### PROBLEM REQUIREMENTS
Omit all pictures, and print word for word only the lines from the one containing "Task: Open the notification center icon" through the end of the data.

Start of PROVIDED MATERIAL

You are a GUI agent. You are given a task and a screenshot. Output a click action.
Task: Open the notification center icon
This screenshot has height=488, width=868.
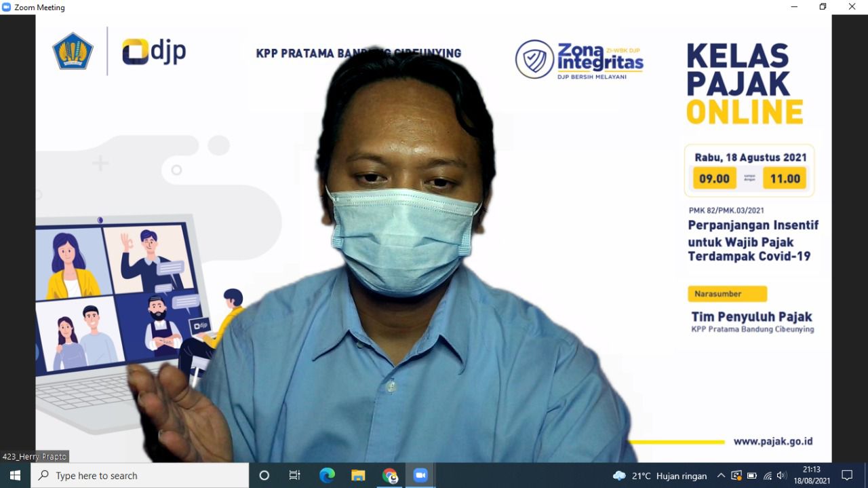[847, 476]
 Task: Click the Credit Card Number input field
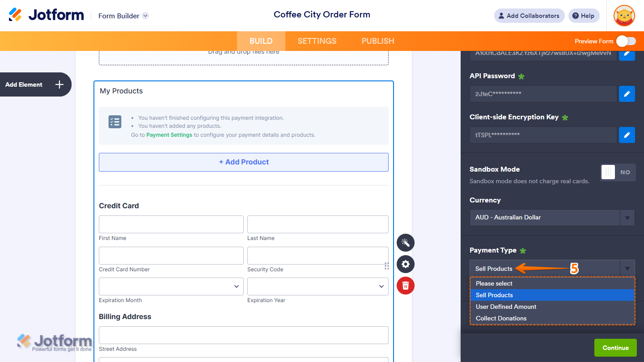click(171, 256)
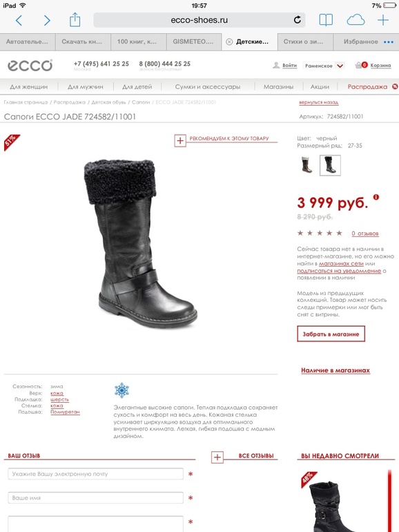Open Safari bookmarks book icon
The width and height of the screenshot is (399, 532).
(326, 20)
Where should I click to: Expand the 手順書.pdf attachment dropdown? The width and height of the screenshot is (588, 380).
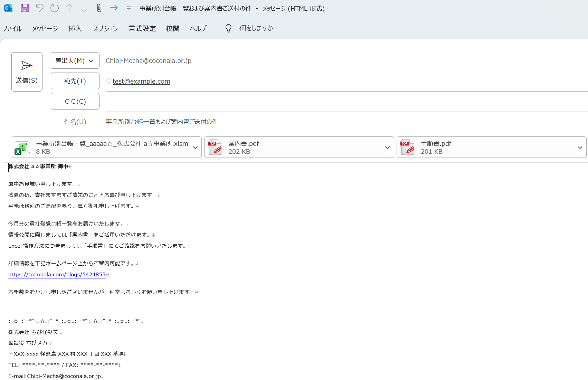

End of PROVIDED MATERIAL

### ANSWER BELOW
Task: Open the notification center icon
This screenshot has height=488, width=868.
[847, 476]
 Task: Click the Credit Card Number input field
click(171, 256)
Open Safari bookmarks book icon
The width and height of the screenshot is (399, 532).
(326, 20)
Where should I click to: Expand the 手順書.pdf attachment dropdown? The width and height of the screenshot is (588, 380).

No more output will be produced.